Adding different functional groups to the ends of porphyrin molecules and changing the pH of the surfactant solution gives self-assembled porphyrin nanostructures of various shapes. Fan showed a gallery of images showing various morphologies and dimensions of nanocrystals like one-dimensional (1D) rods and wires, nanodisks, hexagonal rods, and octahedra. He went on to show how redox reactions can be used to deposit platinum on 1D porphyrin nanowires and then the porphyrin can be removed to give hollow platinum shells. Such hollow metallic nanostructures of various shapes could find applications in water splitting, sensors, and phototherapy.

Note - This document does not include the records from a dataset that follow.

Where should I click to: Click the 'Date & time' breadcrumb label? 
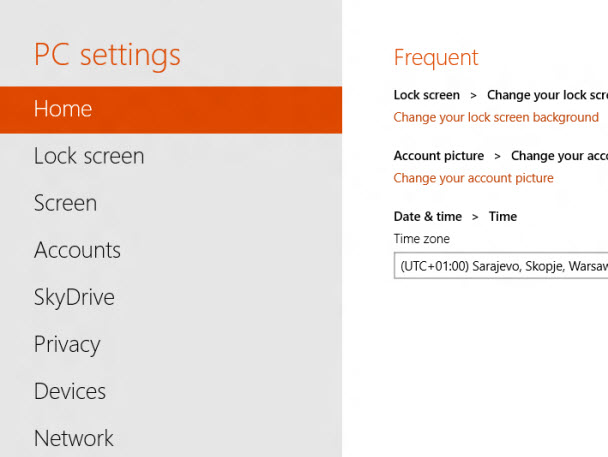428,216

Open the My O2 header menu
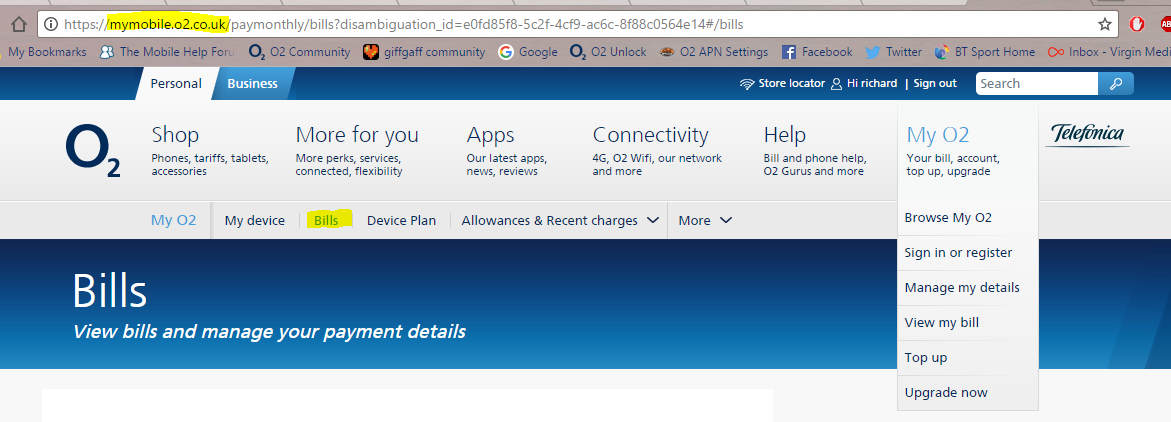937,135
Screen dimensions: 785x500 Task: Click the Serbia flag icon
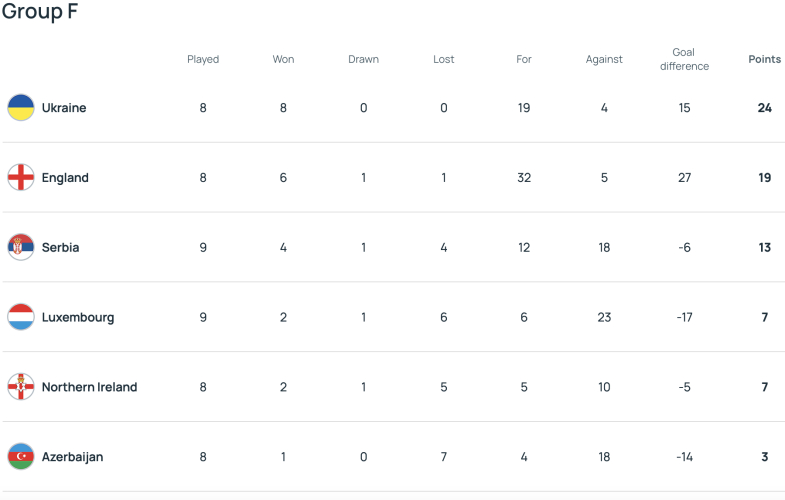(x=21, y=247)
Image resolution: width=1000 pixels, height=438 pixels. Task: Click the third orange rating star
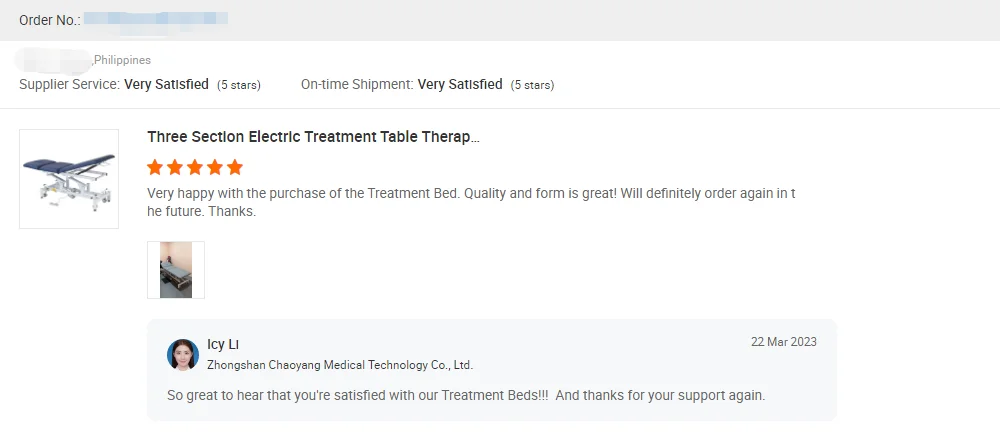click(195, 167)
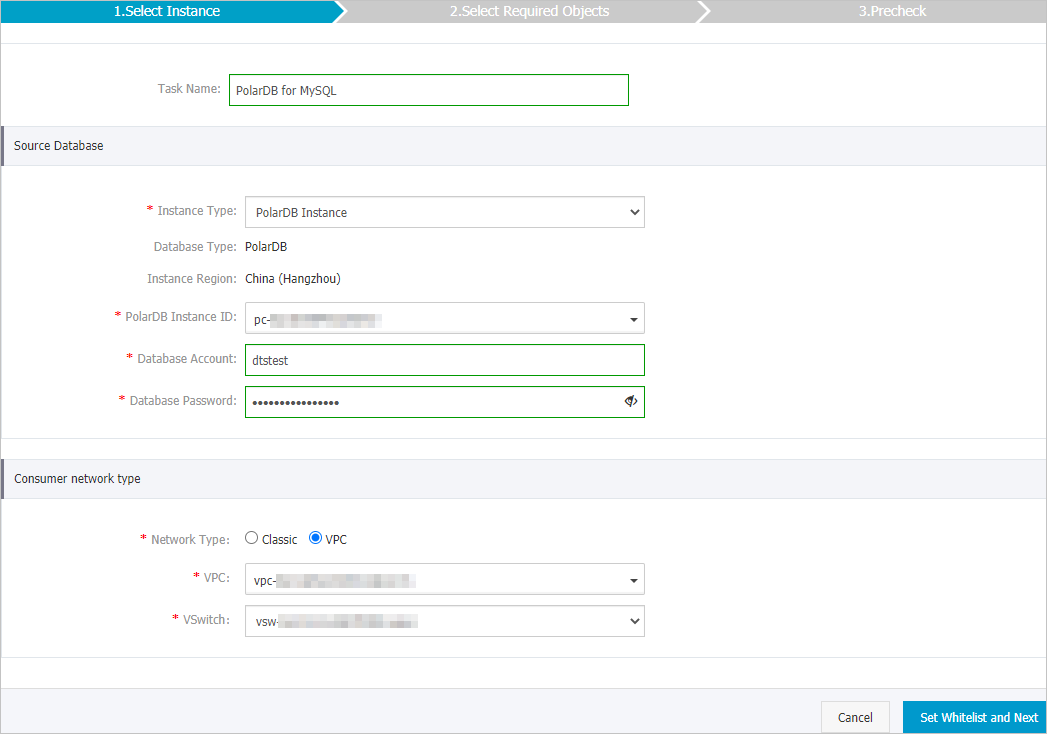Open the PolarDB Instance ID selector
Image resolution: width=1047 pixels, height=734 pixels.
[x=444, y=318]
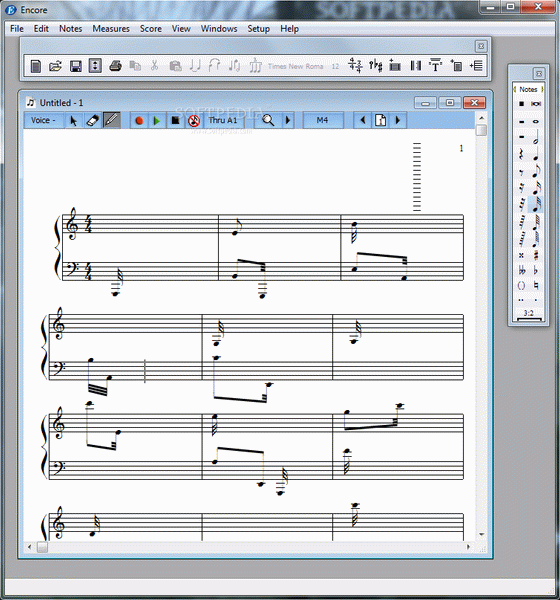Select the Eraser tool
Image resolution: width=560 pixels, height=600 pixels.
click(x=93, y=121)
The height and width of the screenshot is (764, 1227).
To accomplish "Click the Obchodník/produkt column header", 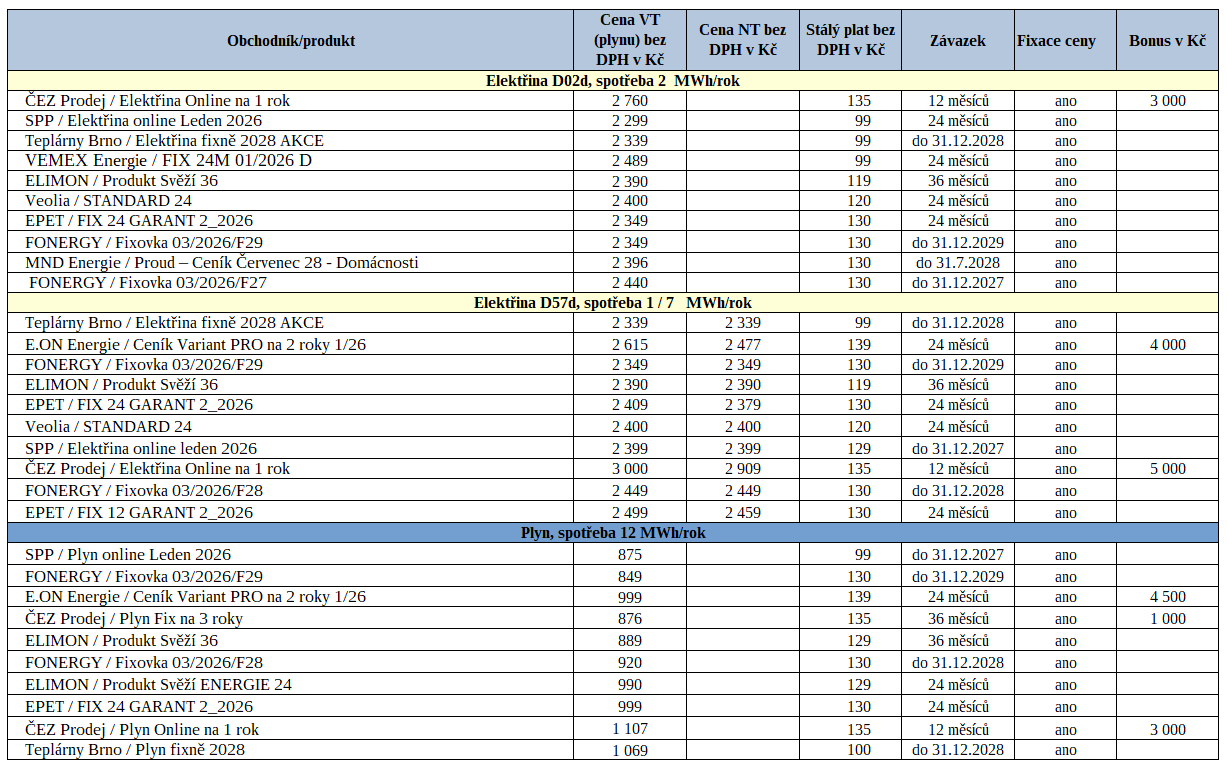I will coord(290,41).
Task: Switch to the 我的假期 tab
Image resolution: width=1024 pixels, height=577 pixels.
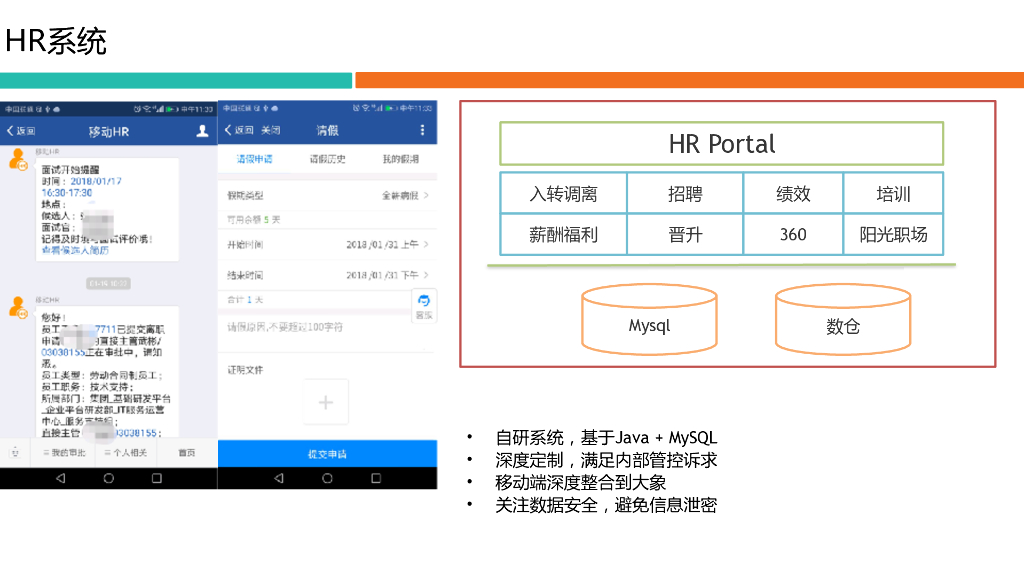Action: (x=402, y=158)
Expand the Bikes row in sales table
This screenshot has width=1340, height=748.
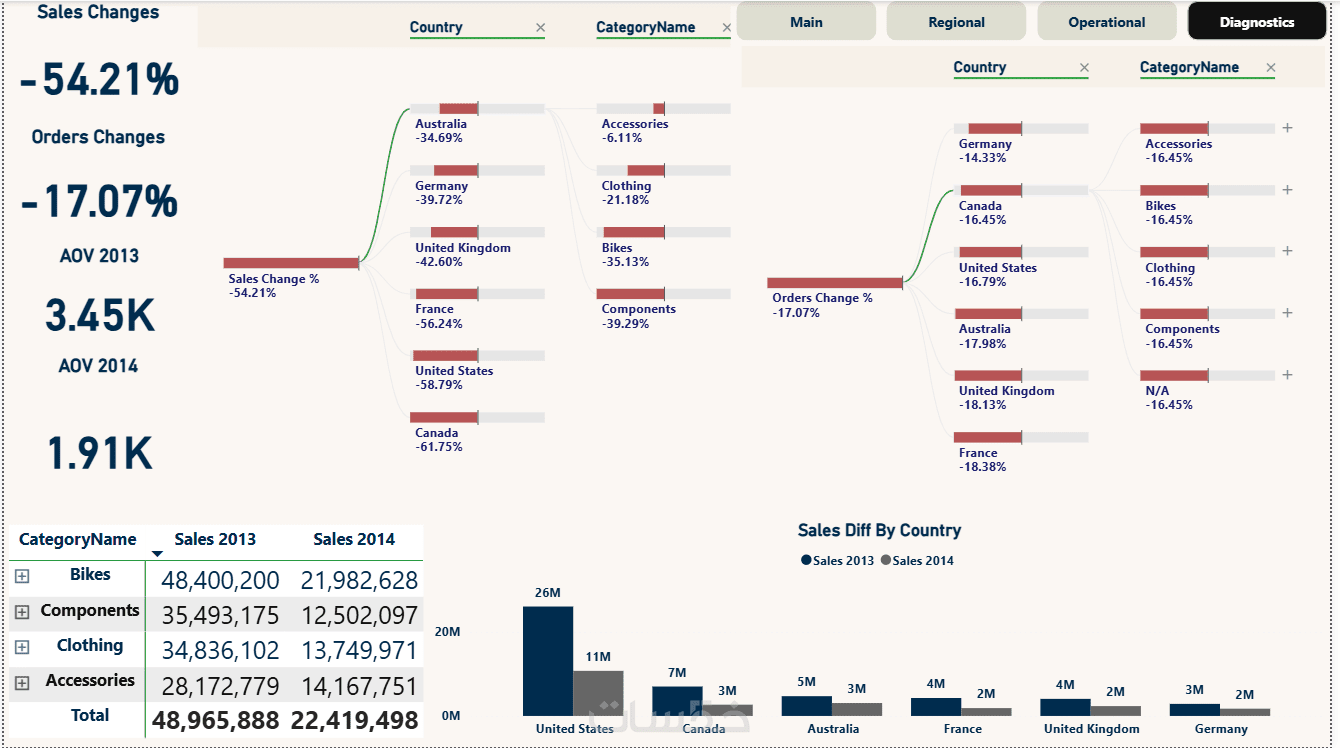(x=22, y=576)
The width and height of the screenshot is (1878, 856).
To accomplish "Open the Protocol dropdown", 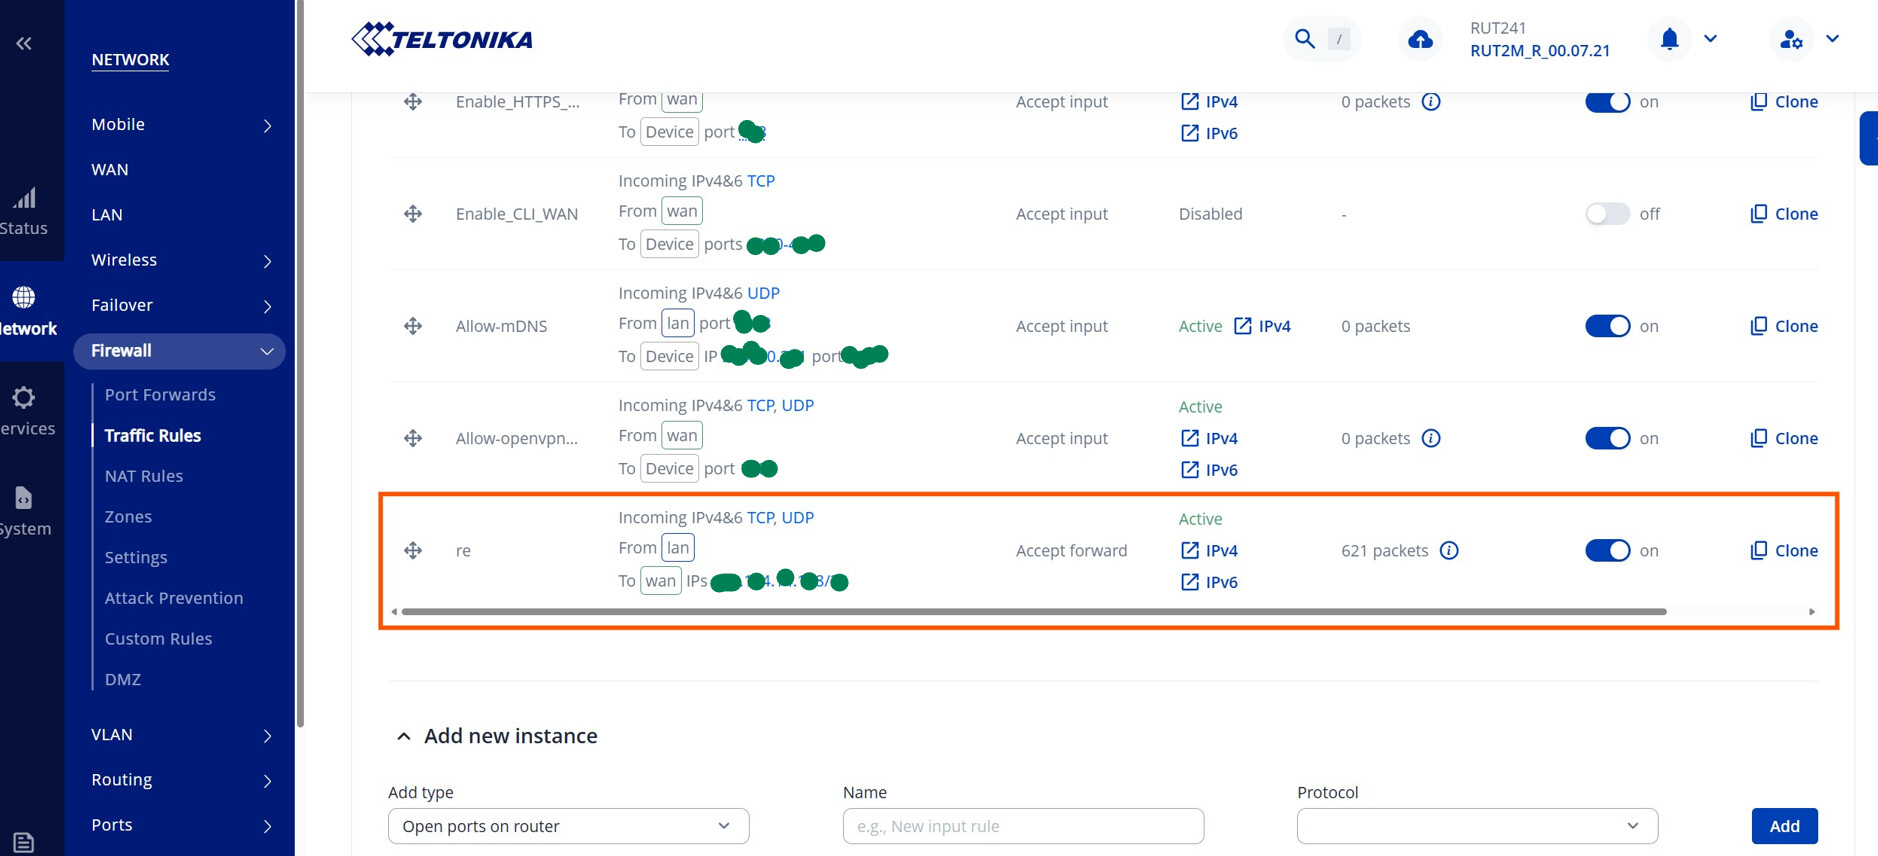I will coord(1476,826).
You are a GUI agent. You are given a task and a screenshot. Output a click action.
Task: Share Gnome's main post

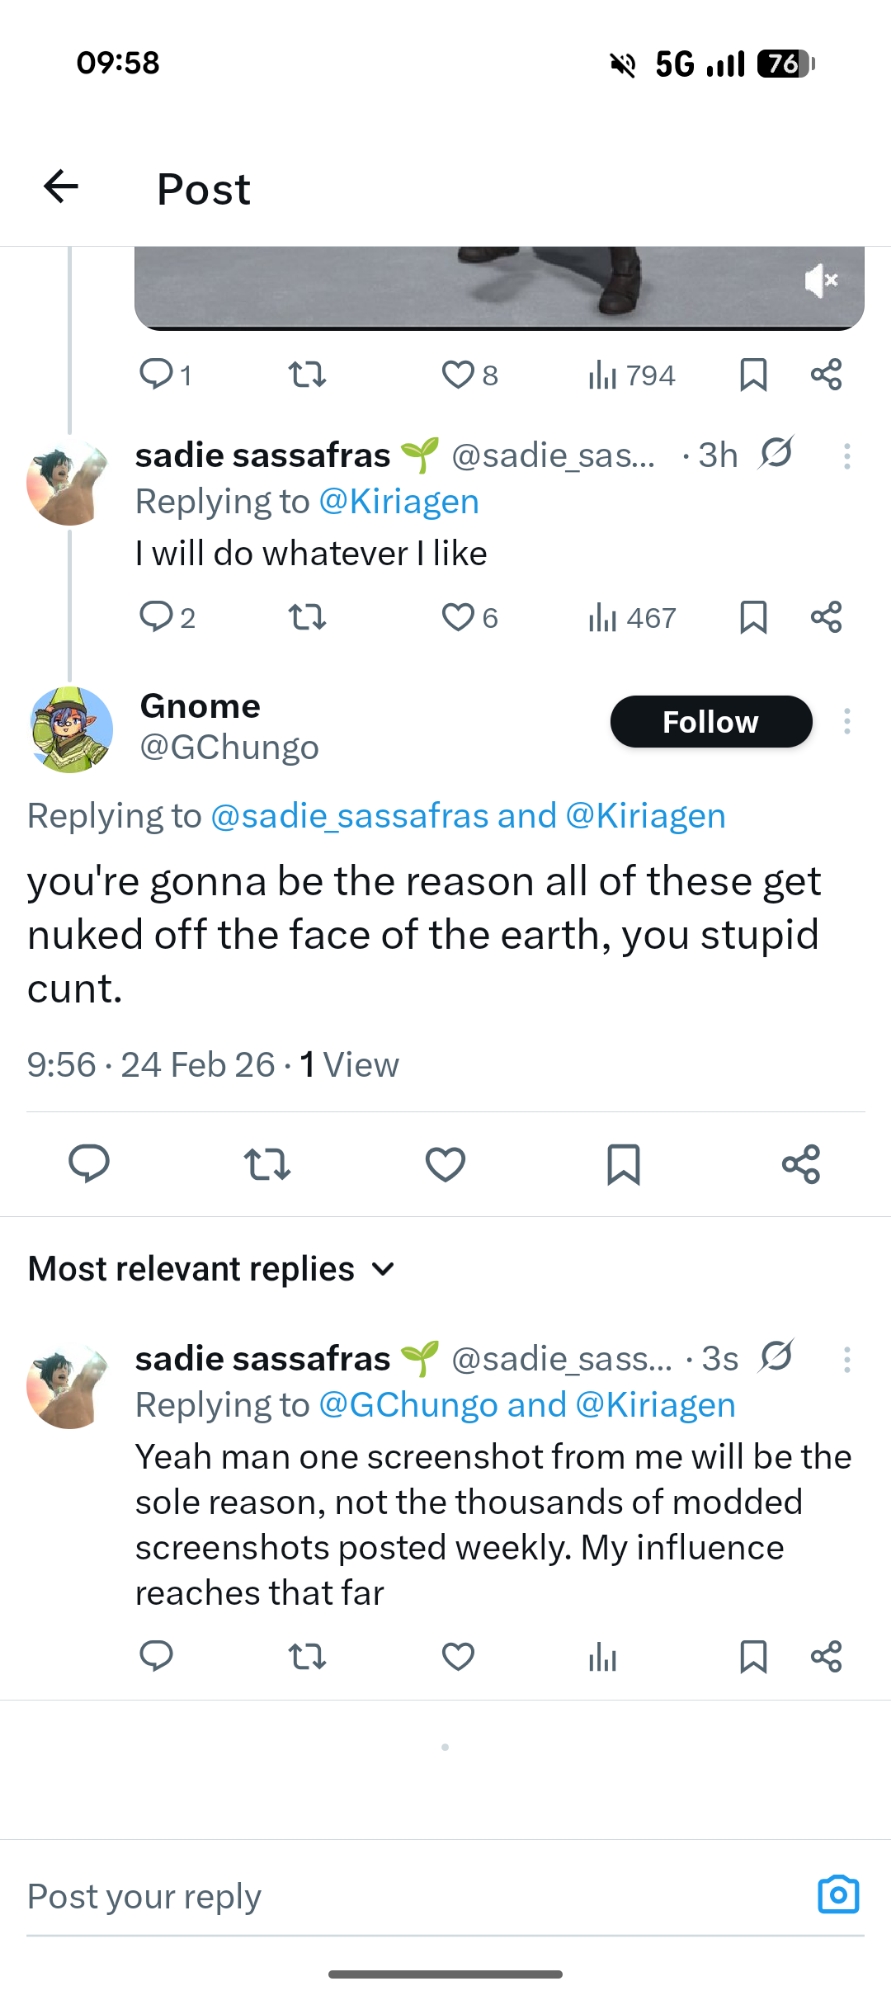(x=801, y=1164)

In the last part of his talk, Fan introduced his recent research on pressure-induced nanoparticle assembly, which was inspired by the fast, cost-effective embossing process. “What would happen if we applied pressure to the nanoparticles?” was the question he and his colleagues wanted to answer.
So they sandwiched nanoparticles between diamond tips and applied controlled pressure to them. When gold nanoparticles are compressed like this, they sinter together to form a bundle of nanowires of uniform length. But this only happens above a threshold 9 GPa of pressure, Fan has found by studying the nanoparticle assembly under pressure using in situ synchrotron x-ray scattering. At pressures below 9 GPa, particles are forced together but they spring back when the pressure is removed. Depending on the orientation of the original nanocrystals, they can form different dimensional nanostructures. “If you start with 3D particle assemblies you can form interconnected 3D porous structures,” he said.
Fan ended by talking about the importance of MRS in his career. He reminisced about the first meeting he attended as a graduate student, going on to organize symposia and then become meeting chair. Now an MRS Fellow and member of several MRS committees, Fan stated how these engagements have exposed him to new ideas and strategies and meaningful connections. “Overall it supplies tremendous inspiration for my career, research and work,” he said. After this mid-career award, he hopes to continue his research momentum and to serve the MRS community, he said.
The Mid-Career Researcher Award recognizes exceptional achievements in materials research made by mid-career professionals. Endowed by MilliporeSigma.
Fan’s award citation is “for outstanding contributions in nanoparticle self-assembly of functional nanomaterials and for leadership within the materials community.”